Image from The Three Sillies by Margot Zemach
There is a folk tale about a farmer who scoffs at his wife and the work she does. He decides to switch with her for a day and show her how easy her tasks are in comparison to his own. In the course of the day, he spills wine, turns over the milk, burns meat, disorders the house, and in general makes a mess of things. By the end of the day, when the wife is expected to return from the fields, the disaster culminates in the cow climbing onto the roof of the house. The husband has tied his arm or leg to the cow in order to mind her. So in some versions of the story he is at this point drawn up the chimney; in others, he is dragged up the other side of the roof.
I am that farmer. I have disdained the ease and tranquility with which so many people seem to meet life. I have insisted on the grandeur and indispensability of my labor, all the while priding myself on the bearing such a burden.
In the story, it is the wife who sets things in order, who manages and juggles the many daily demands of life. The many merely steps out each day and tends a field.
Then the LORD Godsaid, “It is not good for the man to be alone; I will make him a helper suitable for him.” Genesis 2:18
He made us a helper to bear the burden of the day. The humble women of the story is not secondary, she is as John Donne says, the fixed point which makes his circle just.

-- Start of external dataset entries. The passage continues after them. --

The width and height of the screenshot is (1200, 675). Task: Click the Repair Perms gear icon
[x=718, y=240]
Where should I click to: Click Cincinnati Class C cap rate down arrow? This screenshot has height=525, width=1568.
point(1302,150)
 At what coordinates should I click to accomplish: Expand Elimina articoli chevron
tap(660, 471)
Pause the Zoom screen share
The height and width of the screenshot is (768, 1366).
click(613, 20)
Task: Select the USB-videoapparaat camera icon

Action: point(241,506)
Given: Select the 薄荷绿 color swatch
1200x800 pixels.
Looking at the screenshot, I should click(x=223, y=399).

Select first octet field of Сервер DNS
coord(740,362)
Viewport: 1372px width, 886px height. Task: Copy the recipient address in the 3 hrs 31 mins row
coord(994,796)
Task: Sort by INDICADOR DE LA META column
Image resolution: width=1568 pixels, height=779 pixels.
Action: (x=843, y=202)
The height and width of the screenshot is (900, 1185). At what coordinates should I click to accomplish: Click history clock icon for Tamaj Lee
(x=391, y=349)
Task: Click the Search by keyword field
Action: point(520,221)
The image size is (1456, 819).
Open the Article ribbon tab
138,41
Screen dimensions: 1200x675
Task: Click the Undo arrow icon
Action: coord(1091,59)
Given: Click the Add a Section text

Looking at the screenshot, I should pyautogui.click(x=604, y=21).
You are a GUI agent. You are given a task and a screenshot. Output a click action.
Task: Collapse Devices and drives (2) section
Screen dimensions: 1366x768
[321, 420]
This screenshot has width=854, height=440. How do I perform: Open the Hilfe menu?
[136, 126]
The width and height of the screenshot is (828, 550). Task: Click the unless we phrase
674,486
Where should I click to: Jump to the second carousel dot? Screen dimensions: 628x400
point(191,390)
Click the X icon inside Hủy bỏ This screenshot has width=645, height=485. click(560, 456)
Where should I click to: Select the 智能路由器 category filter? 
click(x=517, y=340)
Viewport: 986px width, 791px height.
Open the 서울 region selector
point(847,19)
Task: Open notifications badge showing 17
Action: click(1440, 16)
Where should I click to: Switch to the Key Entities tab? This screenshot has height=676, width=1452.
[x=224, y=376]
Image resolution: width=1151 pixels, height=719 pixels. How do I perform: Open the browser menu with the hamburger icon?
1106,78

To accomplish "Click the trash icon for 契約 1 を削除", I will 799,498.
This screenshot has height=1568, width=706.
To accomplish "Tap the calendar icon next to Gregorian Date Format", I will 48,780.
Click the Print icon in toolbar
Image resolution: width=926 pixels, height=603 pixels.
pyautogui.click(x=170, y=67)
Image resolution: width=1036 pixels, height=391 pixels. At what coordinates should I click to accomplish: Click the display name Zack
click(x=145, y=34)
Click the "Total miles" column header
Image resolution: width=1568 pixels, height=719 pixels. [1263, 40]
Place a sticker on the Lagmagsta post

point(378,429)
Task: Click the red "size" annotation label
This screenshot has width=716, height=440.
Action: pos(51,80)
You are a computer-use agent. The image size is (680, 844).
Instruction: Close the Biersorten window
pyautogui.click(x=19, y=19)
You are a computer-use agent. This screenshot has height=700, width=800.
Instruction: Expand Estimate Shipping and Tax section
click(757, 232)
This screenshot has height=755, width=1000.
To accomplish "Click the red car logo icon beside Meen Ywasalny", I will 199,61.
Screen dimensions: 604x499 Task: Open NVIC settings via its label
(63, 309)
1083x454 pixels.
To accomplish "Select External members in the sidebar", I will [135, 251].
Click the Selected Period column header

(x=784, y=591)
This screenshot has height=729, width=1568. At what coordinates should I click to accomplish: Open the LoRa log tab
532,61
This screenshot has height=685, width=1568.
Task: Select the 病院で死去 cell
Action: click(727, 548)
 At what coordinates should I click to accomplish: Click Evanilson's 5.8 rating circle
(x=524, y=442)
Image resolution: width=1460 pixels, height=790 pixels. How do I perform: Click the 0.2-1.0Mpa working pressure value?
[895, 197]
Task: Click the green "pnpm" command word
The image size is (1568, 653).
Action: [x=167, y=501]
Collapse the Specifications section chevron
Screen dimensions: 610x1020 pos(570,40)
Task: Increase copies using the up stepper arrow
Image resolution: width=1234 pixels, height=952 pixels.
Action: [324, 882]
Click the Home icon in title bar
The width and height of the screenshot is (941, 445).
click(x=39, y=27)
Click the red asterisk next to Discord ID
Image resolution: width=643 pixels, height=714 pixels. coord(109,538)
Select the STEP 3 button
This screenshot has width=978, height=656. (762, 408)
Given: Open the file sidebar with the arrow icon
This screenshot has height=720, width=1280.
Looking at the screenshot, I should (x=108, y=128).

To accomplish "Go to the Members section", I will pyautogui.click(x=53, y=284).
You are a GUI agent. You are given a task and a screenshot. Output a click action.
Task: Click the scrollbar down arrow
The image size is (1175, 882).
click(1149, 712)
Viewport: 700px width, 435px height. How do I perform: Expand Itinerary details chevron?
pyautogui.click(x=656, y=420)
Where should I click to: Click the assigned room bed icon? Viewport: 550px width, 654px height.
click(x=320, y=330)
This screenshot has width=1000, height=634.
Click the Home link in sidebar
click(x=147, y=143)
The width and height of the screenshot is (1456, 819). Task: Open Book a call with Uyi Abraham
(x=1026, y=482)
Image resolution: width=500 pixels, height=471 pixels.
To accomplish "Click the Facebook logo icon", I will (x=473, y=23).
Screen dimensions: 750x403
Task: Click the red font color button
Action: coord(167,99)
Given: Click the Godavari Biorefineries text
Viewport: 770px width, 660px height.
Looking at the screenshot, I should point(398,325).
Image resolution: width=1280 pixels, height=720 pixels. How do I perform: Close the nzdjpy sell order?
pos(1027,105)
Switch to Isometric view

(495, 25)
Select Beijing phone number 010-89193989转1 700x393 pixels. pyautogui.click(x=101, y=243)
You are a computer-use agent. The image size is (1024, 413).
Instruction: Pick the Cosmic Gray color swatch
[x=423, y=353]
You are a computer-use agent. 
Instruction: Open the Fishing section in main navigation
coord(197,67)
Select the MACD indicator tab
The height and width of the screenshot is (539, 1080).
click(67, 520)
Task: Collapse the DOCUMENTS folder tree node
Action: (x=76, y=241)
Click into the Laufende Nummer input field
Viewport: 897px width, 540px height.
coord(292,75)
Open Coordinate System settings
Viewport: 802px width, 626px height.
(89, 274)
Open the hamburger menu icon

In this manner, woman stands in as a figure of God who humbles himself and becomes unto us a servant.
God is our refuge and our strength, a very present help in trouble. Palsm 41:1
Show me my task O Lord, and let me not be proud, but grateful in it, ever mindful that it is you who bears the burden, you who sets the house in order, you my very present help. Free me from the folly of trying to do your job and forgive me the mess I have made. Teach me to delight in your excellent management of my house.